Nobody Cares About Your Philip Roth Memories


Our list of annoying literary trends that need to be put to rest (e.g., titling every other piece “What We Talk About When We Talk About [insert subject here]”) will henceforth include any trivial Internet roasting of Philip Roth.

“Roth got a devilish twinkle in his eye, ‘Would you like to taste one of my cherries?'” Periel Aschenbrand tells us in an excerpt from her book On My Knees that is posted at Salon right now. The piece, a short telling of how Aschenbrand met her mother’s favorite writer, is a real hit-grabber with the title, “I Should Have Slept With Philip Roth,” and recounts the time Philip Roth was flirtatious with Aschenbrand, and how that sent Aschenbrand into this whole internal debate about how she probably, well, you get it by the title.

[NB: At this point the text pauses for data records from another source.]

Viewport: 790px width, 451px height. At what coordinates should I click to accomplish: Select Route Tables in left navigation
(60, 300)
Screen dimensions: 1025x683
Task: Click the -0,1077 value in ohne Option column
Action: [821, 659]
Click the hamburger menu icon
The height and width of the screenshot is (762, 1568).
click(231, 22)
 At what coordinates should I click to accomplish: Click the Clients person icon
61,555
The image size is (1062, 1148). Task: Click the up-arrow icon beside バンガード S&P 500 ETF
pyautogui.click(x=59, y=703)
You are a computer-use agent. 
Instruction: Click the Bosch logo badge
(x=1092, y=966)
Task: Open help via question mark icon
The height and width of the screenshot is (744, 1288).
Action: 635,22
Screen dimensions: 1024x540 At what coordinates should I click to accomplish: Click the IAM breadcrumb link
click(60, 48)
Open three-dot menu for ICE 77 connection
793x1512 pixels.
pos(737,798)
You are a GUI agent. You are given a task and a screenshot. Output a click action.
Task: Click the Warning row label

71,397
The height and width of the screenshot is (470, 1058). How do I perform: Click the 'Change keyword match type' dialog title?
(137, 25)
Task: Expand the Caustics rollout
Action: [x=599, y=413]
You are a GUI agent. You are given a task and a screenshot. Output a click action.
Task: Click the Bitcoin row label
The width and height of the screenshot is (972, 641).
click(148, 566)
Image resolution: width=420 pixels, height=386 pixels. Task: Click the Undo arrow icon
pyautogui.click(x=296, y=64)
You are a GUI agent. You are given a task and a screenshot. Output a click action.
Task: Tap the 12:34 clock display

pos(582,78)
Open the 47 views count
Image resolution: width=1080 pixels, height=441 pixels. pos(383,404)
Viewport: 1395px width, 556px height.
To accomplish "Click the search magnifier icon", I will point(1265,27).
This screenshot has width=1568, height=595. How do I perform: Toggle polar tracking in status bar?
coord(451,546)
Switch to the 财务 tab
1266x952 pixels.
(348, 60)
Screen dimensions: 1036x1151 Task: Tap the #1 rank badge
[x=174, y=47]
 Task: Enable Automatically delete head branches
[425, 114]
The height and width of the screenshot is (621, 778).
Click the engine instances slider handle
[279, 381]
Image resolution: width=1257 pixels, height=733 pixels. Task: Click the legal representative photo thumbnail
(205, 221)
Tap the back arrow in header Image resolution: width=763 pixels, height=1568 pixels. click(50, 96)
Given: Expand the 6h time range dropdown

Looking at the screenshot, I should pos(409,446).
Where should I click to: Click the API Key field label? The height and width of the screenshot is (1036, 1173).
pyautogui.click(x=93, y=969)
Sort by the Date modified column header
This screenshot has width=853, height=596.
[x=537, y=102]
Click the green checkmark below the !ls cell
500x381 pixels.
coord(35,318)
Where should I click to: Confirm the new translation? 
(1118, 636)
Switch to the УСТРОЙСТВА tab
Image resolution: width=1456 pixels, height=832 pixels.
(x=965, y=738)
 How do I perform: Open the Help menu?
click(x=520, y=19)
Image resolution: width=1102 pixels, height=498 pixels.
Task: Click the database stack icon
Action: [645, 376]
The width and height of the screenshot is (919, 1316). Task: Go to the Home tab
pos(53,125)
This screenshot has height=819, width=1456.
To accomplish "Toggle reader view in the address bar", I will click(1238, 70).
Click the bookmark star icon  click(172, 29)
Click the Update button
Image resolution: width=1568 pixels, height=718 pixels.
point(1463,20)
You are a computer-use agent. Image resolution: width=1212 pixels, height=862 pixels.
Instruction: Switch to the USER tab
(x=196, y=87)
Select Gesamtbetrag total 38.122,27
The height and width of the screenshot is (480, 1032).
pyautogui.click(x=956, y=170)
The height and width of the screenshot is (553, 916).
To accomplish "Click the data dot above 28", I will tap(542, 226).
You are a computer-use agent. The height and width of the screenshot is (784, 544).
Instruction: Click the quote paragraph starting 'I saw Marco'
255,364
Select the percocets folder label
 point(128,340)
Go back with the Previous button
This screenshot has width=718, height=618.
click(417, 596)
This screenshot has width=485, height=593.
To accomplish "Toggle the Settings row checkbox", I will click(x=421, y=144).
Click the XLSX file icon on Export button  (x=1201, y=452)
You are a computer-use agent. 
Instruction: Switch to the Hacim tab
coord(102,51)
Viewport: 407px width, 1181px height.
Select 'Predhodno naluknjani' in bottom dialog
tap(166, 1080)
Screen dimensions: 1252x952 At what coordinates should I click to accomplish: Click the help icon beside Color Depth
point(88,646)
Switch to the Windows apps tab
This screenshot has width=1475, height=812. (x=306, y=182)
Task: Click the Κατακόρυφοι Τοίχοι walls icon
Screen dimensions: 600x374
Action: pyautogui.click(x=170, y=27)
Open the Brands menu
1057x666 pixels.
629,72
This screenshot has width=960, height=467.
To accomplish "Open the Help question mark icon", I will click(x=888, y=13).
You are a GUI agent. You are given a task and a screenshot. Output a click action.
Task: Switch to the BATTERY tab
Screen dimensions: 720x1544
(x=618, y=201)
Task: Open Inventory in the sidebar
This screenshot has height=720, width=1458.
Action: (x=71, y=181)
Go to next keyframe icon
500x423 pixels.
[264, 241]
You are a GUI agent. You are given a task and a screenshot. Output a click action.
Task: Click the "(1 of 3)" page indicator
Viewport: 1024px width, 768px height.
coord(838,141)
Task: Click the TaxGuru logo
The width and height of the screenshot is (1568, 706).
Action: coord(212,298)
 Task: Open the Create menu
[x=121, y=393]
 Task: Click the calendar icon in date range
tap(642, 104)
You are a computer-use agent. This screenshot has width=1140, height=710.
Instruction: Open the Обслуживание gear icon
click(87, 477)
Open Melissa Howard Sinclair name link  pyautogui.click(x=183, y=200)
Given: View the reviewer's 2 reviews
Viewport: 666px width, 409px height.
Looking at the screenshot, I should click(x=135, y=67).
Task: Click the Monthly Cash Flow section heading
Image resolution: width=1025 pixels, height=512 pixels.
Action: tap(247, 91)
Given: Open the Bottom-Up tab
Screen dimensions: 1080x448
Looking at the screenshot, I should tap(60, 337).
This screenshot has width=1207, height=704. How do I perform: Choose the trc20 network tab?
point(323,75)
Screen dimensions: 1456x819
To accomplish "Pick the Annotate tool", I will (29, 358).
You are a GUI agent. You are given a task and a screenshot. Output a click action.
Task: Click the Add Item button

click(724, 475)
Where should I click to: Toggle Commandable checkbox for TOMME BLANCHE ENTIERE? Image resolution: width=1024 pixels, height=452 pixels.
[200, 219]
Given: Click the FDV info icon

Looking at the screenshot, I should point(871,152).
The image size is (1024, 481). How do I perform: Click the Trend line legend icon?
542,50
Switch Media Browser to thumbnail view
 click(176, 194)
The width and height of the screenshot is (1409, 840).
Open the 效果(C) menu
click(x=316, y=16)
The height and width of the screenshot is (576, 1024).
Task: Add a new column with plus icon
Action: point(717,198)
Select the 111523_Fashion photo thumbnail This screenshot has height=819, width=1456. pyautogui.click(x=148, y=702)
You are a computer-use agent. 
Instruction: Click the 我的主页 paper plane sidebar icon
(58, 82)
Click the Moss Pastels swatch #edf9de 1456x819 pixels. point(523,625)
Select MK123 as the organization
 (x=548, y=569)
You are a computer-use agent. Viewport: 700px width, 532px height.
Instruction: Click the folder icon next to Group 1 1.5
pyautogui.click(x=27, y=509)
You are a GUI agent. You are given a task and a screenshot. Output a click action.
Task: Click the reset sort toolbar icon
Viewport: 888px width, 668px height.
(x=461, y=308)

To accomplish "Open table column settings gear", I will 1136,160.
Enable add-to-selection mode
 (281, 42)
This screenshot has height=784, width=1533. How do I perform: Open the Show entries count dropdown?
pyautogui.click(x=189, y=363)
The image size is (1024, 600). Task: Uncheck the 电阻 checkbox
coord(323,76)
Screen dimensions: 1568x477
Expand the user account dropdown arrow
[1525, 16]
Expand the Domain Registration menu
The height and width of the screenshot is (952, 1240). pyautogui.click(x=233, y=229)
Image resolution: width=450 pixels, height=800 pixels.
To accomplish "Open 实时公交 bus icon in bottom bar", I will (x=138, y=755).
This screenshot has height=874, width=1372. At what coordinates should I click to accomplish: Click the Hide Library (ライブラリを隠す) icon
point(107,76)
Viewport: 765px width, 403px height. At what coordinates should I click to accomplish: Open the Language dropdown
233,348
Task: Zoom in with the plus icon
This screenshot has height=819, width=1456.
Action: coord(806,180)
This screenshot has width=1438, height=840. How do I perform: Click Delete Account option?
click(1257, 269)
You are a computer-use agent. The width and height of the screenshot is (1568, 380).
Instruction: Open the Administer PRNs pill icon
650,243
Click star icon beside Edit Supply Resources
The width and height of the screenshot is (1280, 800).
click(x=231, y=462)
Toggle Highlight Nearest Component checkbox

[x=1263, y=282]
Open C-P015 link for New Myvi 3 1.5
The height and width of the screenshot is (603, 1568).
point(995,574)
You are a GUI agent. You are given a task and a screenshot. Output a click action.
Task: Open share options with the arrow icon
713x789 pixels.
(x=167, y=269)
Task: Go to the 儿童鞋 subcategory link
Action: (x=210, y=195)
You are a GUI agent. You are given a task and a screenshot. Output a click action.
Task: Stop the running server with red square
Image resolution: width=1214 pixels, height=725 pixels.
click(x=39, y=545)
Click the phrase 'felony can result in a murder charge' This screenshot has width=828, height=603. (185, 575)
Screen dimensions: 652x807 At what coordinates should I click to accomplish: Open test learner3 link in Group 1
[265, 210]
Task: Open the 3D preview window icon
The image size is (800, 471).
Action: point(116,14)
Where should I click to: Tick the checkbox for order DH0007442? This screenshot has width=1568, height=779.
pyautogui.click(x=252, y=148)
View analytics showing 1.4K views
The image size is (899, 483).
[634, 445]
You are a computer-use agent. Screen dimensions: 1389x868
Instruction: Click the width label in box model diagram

These trivial accounts where authors with a book to sell (see: Julian Tepper‘s Paris Review Daily post on the time Roth told the young author to give up writing, which received an even more unnecessary response from Elizabeth Gilbert at Bookish) talk about the few minutes they spent creeping on a more accomplished writer — especially Philip Roth — have got to go. I’m not sure who might buy a book because the author wasted a few minutes bothering one of America’s most decorated writers, but it sure doesn’t convince me.